> [INFORMATION GIVEN]
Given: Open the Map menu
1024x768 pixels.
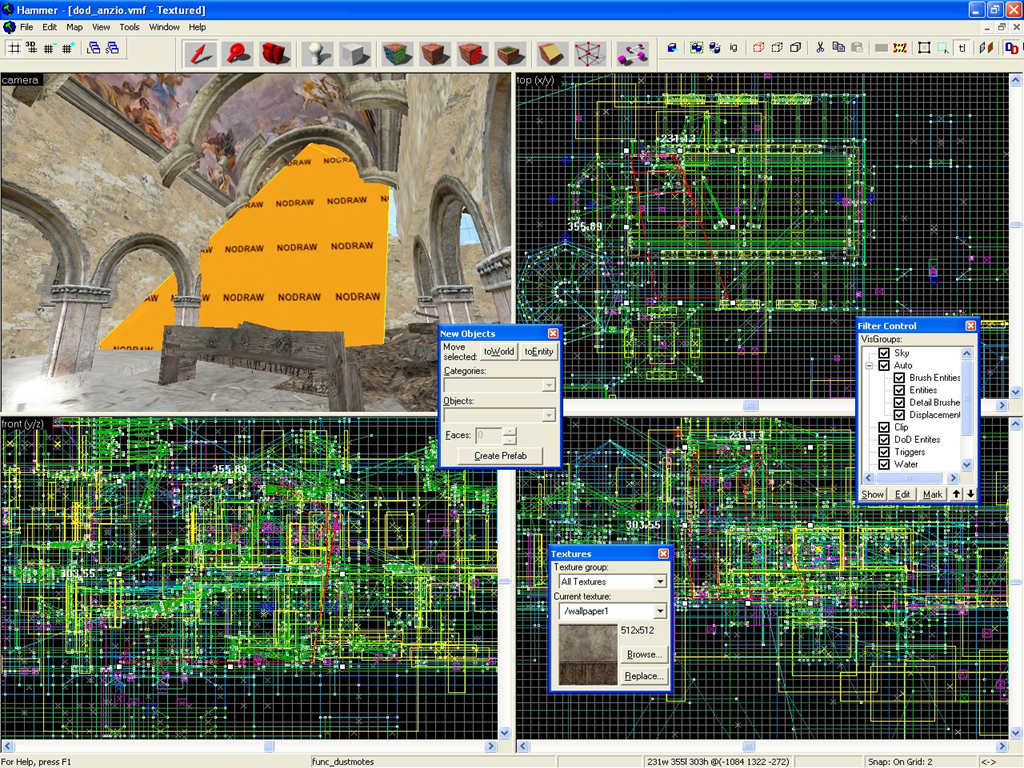Looking at the screenshot, I should (74, 27).
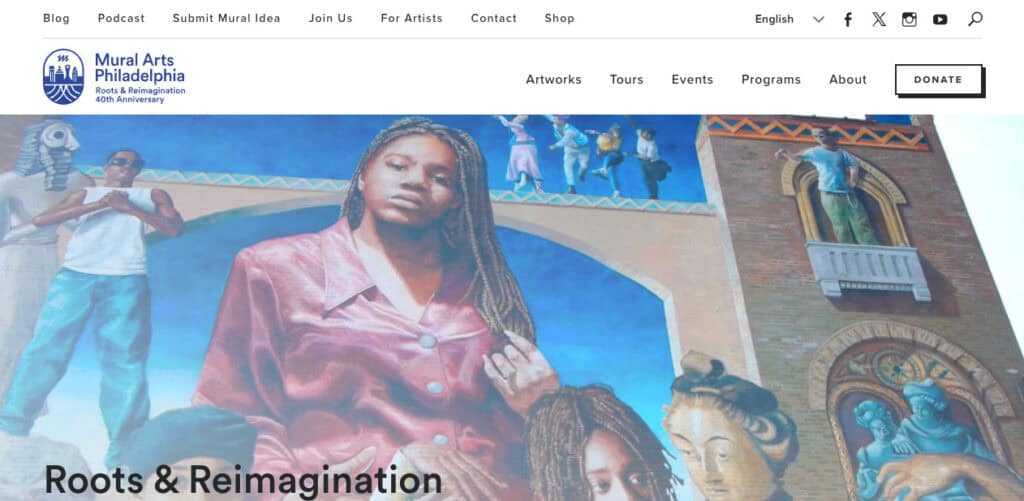Expand the English language dropdown arrow
The height and width of the screenshot is (501, 1024).
coord(818,19)
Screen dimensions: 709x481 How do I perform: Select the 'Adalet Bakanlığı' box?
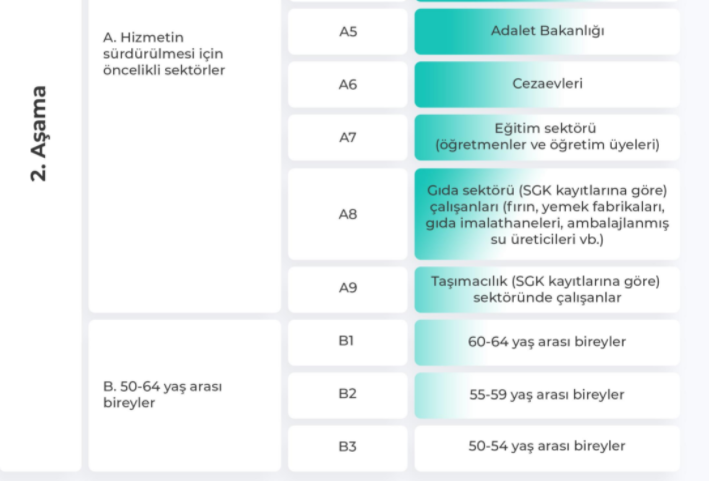click(547, 32)
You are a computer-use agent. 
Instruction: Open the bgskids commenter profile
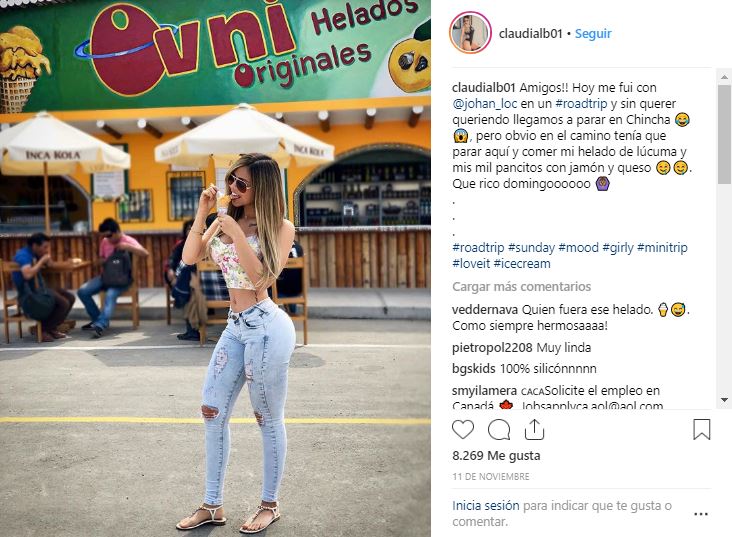click(x=473, y=368)
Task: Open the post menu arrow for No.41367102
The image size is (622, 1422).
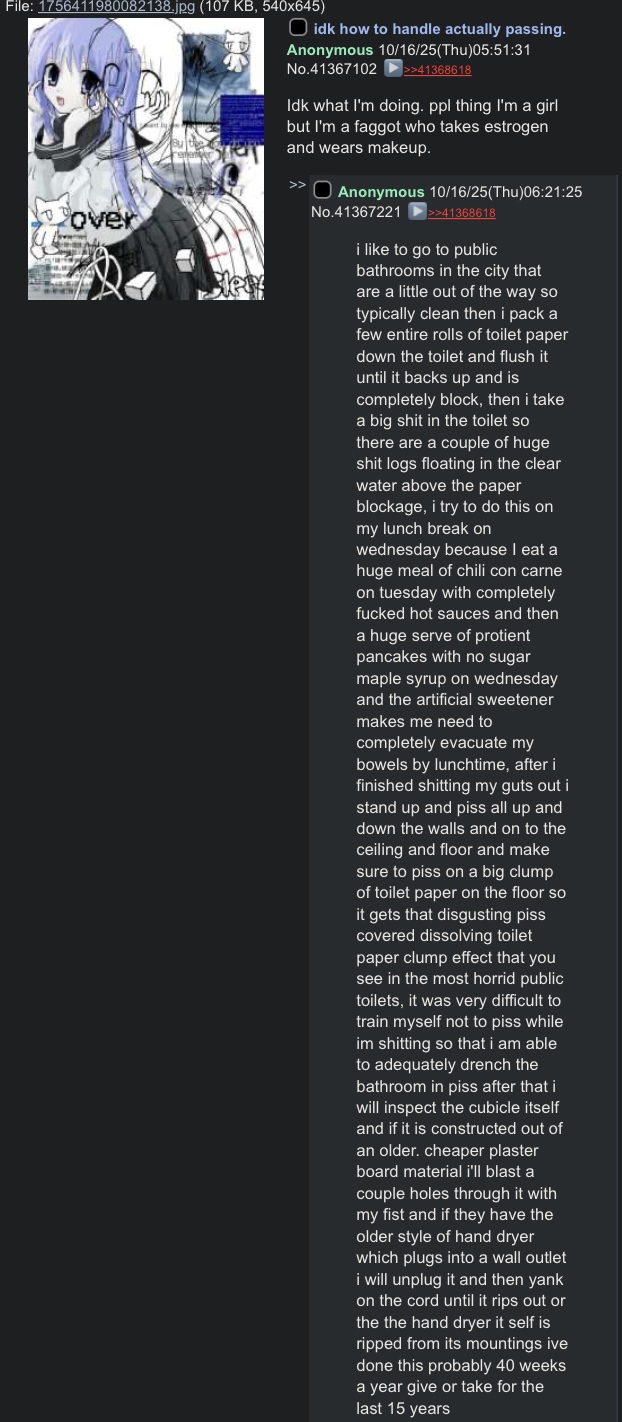Action: tap(394, 69)
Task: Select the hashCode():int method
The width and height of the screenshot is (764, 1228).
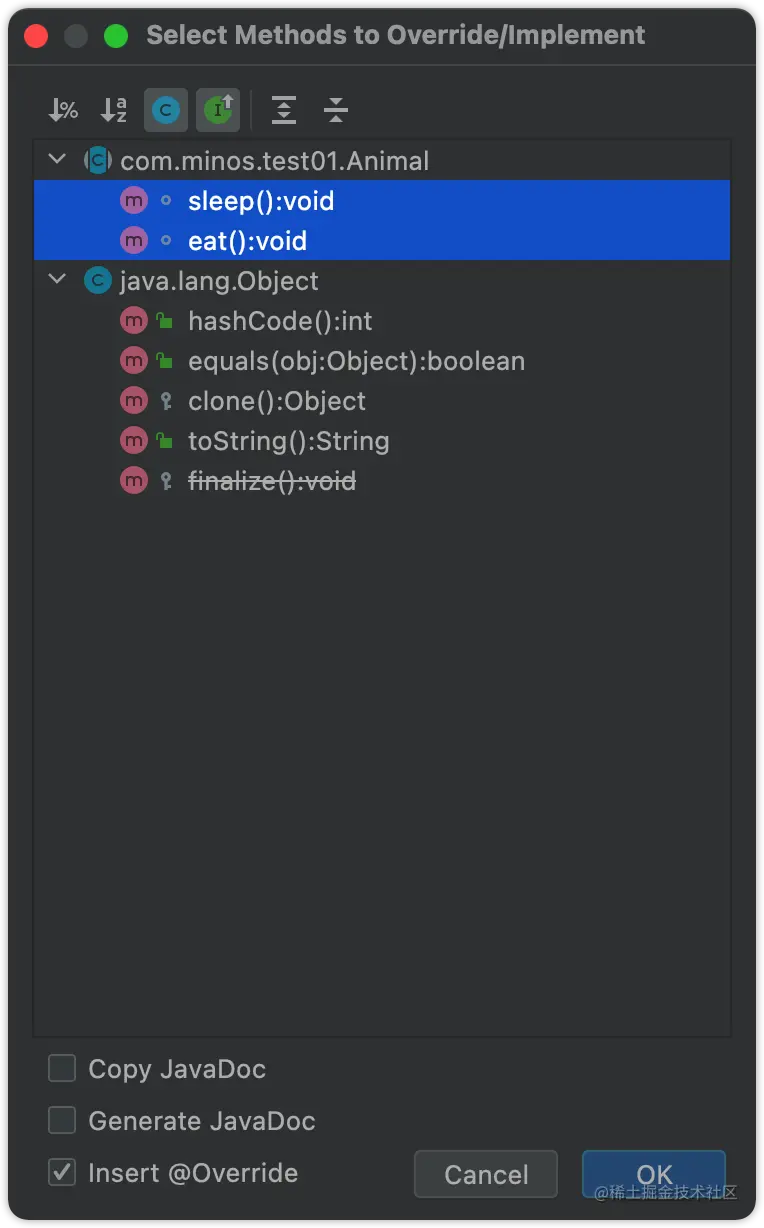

> [TASK TO CARRY OUT] Without any pictures, restate word for word only the lines from the one with "1024x768 pixels." through the end of the listing.

> [THE ANSWER]
1024x768 pixels.
Looking at the screenshot, I should (74, 27).
Expand the English language dropdown arrow
The height and width of the screenshot is (501, 1024).
coord(818,19)
Screen dimensions: 709x481 How do I perform: Select the 'Adalet Bakanlığı' box?
click(547, 32)
You are a computer-use agent. 
Instruction: Open the bgskids commenter profile
click(x=473, y=368)
Task: Open the post menu arrow for No.41367102
The image size is (622, 1422).
Action: tap(394, 69)
Task: Select the hashCode():int method
The width and height of the screenshot is (764, 1228).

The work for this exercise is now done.